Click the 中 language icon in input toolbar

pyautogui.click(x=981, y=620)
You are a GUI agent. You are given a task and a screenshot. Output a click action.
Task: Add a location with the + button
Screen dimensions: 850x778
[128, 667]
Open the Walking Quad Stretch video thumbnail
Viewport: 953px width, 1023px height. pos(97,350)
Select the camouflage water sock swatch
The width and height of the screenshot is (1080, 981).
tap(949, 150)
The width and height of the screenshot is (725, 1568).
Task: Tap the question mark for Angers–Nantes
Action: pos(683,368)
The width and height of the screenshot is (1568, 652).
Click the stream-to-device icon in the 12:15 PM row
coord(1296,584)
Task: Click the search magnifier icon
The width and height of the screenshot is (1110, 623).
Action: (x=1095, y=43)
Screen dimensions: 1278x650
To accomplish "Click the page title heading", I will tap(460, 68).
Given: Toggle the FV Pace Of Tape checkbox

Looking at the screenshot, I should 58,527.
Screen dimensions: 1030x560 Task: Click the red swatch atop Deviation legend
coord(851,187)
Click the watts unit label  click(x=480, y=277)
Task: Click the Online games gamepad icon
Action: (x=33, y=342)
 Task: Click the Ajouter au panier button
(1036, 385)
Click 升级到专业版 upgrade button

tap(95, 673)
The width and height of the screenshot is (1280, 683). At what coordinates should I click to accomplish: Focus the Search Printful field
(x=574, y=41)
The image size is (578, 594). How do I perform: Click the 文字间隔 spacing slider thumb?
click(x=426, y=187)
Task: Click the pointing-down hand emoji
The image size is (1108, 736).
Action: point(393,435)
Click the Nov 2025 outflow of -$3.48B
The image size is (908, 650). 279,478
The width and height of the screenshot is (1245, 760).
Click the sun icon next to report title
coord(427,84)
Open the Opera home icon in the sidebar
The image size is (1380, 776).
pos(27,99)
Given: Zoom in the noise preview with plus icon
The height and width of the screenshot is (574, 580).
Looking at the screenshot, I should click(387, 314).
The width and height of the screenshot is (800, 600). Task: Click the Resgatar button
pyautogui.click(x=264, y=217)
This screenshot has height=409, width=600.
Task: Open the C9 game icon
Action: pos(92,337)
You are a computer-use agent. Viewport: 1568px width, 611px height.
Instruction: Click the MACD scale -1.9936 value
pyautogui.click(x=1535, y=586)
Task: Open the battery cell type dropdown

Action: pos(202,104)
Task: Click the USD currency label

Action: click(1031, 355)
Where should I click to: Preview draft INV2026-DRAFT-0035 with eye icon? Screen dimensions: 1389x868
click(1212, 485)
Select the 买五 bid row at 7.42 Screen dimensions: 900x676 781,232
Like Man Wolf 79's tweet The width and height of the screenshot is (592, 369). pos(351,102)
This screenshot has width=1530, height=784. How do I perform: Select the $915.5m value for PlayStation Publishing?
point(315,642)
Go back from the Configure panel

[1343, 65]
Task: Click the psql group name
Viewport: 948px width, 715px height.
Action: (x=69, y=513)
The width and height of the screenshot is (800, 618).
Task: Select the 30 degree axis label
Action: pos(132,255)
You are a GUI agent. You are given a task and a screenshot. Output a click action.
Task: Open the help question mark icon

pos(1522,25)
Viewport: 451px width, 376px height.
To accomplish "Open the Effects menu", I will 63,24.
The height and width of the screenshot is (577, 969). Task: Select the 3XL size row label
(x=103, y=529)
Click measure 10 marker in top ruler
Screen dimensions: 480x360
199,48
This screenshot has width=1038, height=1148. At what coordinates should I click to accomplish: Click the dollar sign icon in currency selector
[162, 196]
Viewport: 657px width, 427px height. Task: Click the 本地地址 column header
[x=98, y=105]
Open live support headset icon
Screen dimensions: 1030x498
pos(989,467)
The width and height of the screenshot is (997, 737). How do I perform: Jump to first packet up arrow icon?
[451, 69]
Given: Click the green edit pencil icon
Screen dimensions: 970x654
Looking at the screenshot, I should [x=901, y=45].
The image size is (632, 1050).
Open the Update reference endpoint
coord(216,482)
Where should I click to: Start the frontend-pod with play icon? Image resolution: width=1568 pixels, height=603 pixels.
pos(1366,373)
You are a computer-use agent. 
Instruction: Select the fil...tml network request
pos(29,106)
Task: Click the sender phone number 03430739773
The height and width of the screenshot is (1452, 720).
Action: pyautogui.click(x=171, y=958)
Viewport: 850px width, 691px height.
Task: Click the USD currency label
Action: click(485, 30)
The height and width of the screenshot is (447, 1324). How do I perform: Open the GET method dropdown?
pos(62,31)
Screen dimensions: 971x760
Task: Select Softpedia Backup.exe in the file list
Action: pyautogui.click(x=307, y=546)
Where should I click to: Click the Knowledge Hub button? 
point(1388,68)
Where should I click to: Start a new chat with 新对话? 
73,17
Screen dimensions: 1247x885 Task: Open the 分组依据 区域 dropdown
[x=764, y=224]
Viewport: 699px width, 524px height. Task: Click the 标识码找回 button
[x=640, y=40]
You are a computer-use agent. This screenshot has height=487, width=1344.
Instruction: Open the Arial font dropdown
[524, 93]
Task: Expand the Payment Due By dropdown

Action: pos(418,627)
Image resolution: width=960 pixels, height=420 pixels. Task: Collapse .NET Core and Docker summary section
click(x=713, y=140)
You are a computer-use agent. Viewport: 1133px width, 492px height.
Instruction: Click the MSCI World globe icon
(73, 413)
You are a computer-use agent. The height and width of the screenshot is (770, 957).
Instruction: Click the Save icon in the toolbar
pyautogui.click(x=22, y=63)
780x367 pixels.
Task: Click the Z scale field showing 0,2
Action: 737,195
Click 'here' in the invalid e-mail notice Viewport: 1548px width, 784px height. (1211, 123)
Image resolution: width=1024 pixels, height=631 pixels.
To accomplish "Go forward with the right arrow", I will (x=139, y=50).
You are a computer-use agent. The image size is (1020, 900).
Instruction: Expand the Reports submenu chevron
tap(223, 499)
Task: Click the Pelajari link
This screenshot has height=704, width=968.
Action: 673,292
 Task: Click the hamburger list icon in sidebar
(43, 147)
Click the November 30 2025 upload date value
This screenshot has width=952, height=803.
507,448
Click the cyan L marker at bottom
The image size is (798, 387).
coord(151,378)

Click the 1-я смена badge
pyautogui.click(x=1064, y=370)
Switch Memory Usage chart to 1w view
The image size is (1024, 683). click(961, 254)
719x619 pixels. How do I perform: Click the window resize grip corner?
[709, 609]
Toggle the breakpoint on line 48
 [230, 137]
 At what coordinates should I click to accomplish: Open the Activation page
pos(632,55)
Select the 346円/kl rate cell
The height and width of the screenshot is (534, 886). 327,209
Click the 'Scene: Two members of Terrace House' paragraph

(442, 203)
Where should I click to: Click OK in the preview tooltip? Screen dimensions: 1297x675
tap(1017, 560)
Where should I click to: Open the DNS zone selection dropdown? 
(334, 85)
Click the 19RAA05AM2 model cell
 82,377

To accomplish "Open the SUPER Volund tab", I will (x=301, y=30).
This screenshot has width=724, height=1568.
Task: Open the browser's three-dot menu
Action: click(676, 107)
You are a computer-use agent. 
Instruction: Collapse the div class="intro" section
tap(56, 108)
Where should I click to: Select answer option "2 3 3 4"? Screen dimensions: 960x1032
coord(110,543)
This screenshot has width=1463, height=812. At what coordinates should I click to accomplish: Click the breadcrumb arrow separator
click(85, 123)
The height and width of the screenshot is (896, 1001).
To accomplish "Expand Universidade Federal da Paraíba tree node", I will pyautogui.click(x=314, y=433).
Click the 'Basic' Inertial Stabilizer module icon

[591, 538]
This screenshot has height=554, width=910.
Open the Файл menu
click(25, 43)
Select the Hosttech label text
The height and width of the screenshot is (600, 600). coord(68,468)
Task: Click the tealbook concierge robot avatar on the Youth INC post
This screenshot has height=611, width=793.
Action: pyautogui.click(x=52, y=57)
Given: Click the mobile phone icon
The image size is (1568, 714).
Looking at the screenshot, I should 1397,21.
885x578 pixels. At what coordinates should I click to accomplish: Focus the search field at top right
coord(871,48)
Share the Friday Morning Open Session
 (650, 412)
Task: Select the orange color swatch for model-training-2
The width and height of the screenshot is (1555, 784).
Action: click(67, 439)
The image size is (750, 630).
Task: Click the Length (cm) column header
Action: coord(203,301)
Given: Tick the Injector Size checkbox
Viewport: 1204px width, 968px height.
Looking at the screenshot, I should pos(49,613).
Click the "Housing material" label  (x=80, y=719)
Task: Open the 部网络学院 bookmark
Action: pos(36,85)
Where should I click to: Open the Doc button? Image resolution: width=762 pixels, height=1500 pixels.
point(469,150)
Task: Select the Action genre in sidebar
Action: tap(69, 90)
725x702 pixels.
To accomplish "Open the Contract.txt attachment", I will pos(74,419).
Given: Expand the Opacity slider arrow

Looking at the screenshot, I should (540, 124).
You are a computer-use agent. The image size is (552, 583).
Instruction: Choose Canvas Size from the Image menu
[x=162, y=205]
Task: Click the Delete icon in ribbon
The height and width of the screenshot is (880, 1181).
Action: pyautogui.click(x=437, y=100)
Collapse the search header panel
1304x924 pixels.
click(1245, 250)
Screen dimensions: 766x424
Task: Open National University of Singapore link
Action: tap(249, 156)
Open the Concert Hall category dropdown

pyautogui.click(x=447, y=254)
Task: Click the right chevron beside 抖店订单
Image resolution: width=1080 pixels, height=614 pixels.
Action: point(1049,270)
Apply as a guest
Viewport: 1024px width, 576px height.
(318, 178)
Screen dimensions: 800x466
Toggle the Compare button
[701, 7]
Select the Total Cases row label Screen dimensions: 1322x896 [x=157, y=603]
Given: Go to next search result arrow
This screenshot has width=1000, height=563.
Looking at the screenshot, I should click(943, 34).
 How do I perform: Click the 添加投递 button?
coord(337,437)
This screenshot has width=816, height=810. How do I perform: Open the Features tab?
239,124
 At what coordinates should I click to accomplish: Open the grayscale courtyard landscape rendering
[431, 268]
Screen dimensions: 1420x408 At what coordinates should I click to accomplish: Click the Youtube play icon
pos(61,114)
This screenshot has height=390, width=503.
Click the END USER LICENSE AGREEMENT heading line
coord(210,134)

WHAT YOU NEED TO DO:
From the first line of the data through the line with "Screen dimensions: 1278x650", quote each line exactly and add nothing else.

SOLVED PROBLEM:
Click the 中 language icon in input toolbar

pyautogui.click(x=981, y=620)
You are a GUI agent. You are given a task and a screenshot. Output a click action.
Task: Add a location with the + button
Screen dimensions: 850x778
[128, 667]
Open the Walking Quad Stretch video thumbnail
Viewport: 953px width, 1023px height. pos(97,350)
Select the camouflage water sock swatch
The width and height of the screenshot is (1080, 981).
tap(949, 150)
The width and height of the screenshot is (725, 1568).
Task: Tap the question mark for Angers–Nantes
Action: pos(683,368)
The width and height of the screenshot is (1568, 652).
Click the stream-to-device icon in the 12:15 PM row
coord(1296,584)
Task: Click the search magnifier icon
The width and height of the screenshot is (1110, 623).
Action: (x=1095, y=43)
Screen dimensions: 1278x650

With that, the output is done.